---------- Given records ----------
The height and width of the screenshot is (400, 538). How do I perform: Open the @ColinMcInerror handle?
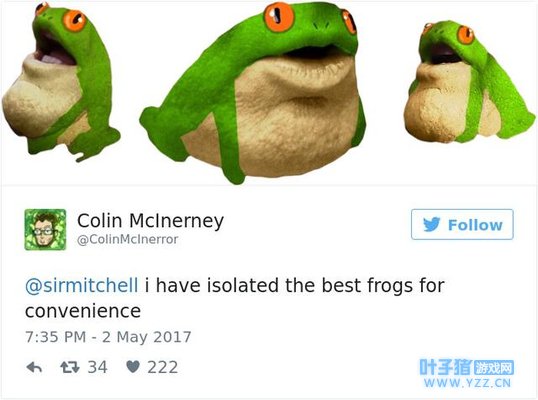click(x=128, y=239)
----------
---------- Given records ----------
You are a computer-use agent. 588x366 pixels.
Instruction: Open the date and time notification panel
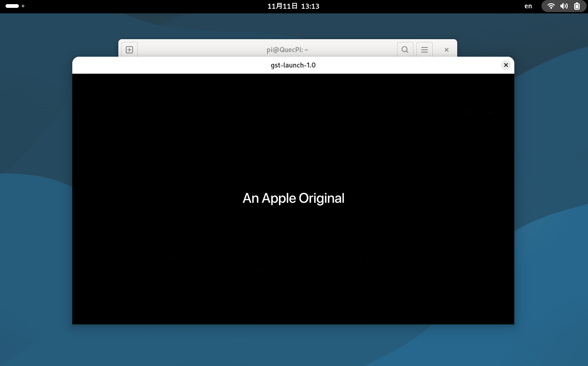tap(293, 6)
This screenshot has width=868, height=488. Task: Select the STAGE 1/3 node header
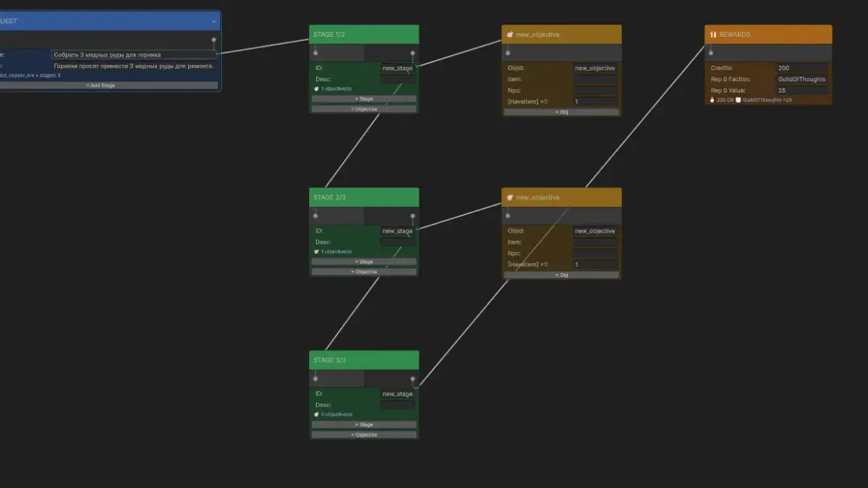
----------
---------- Given records ----------
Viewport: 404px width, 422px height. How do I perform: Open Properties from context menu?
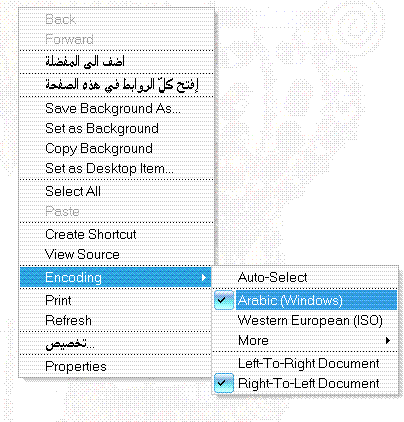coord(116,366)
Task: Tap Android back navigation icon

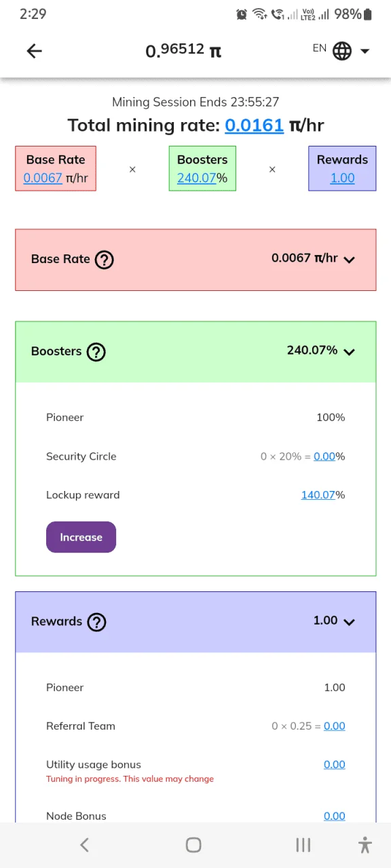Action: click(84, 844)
----------
Try it>
Please set down, exactly and with no pictures, the lines in the entries above starting at the one holding "Instruction: Open the" and ending at the one holding "This screenshot has", ends included.

Result below>
Instruction: Open the date and time notification panel
tap(293, 6)
This screenshot has width=868, height=488. Task: Select the STAGE 1/3 node header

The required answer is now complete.